Party leaders and operatives acknowledged they have work to do with Latinos in state, including continuing to push back on claims the party embraces socialism.

Some argued that they need to find a new way to marshal an offensive of their own against Republicans over threats to democracy, a point they think can find salience given GOP challenges to the 2020 election results.

The Democratic National Committee has dedicated researchers to tracking misinformation and propaganda targeting Hispanic and Latino communities in English and Spanish, and commissioned polling to measure misinformation’s impact. Party officials reiterated that they are committed to communicating facts to Latino communities. And they have had several conversations already with social media companies — especially WhatsApp, which is owned by Meta, formerly known as Facebook — encouraging them to take more responsibility for misinformation on their platforms.

Asked about the Harris calls, DNC spokesperson Ammar Moussa said it was “no surprise that there’s an apparently coordinated campaign to attack her with thinly veiled sexist and racist smears — it’s something she’s faced her entire career. Americans know the vice president is delivering for them and they will see right through this campaign of lies.”

Moussa added that Harris has been a “critical partner” to Biden on infrastructure, creating millions of jobs and working to find solutions to fix the immigration system.

The White House declined to comment.

The diversity of Florida’s Latino population — from emerging blocs of people with Puerto Rican, Nicaraguan, Colombian, Dominican and Venezuelan backgrounds that lean Democratic to its large Republican-leaning Cuban community in Miami-Dade — remain a major focus of political campaigns in the state. Miami has long been viewed as a pilot market for messaging to Latino voters, with more potent content often exported to other areas around the country.

Democrats acknowledged that the recent spate of attention on Harris may be a so-called “Made in Miami” phenomenon that gains little traction outside South Florida, yet some believe it also could be indicative of the sorts of efforts that are already happening under the radar in Spanish-language media in other states or a harbinger of what’s to come elsewhere.

Florida Democrats stressed that they weren’t so much worried about hard-core conservatives knocking Harris in their own echo chambers as they are about the possible pickup that their comments could get with less partisan voters and recent immigrants, who aren’t as steeped in the news.

Harris has a history of working with Latinos and on Latino issues in her home state of California. When she ran for the Senate against a Latina in 2016, she was adamant with her campaign advisers that she needed to win the Latino vote in the state, drawing big-name, early endorsements from the likes of labor icon Dolores Huerta. In that race, Harris’ opponent, then-Rep. Loretta Sanchez (D-Calif.), took heat after she appeared on a Spanish-language broadcast and suggested President Barack Obama may have endorsed Harris because both are Black. Harris demanded Sanchez apologize.

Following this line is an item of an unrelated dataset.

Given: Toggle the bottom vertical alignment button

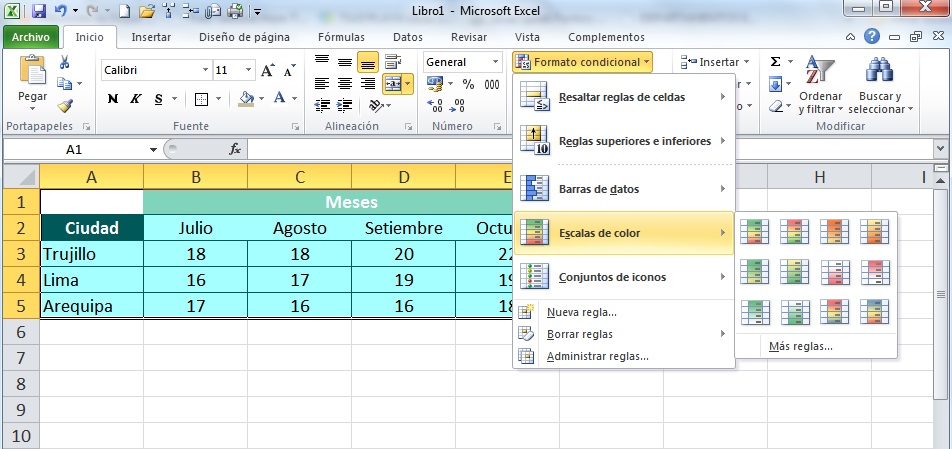Looking at the screenshot, I should pos(367,62).
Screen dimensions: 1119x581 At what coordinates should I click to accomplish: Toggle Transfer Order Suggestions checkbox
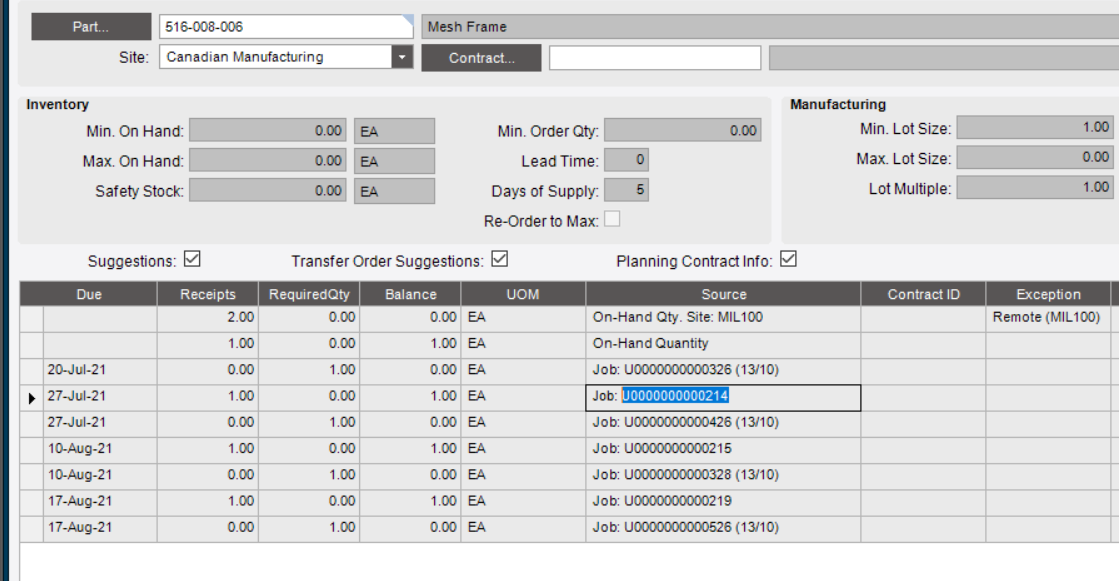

In the Senate, Harris dedicated her first floor speech to blasting Trump over immigration and focused her efforts on protecting young immigrant “dreamers.” She broke with most in her own party to cast a closely watched vote against a legislative deal that would have provided billions of dollars in funding for Trump’s border wall along the Mexico border in exchange for providing dreamers a pathway to citizenship.

Earlier this year, she took heat from some on the left when, during a high-profile visit to Guatemala, she told migrants contemplating traveling to the southern U.S. border, “Do not come.” Harris made the trip in her capacity as the president’s point person on the causes of migration to the southern border, and she was echoing the Biden administration’s talking points on the issue, but it still disappointed many immigration activists. At the same time, she’s been assailed by Republicans over problems at the southern border arising from the United States’ patchwork approach to immigration.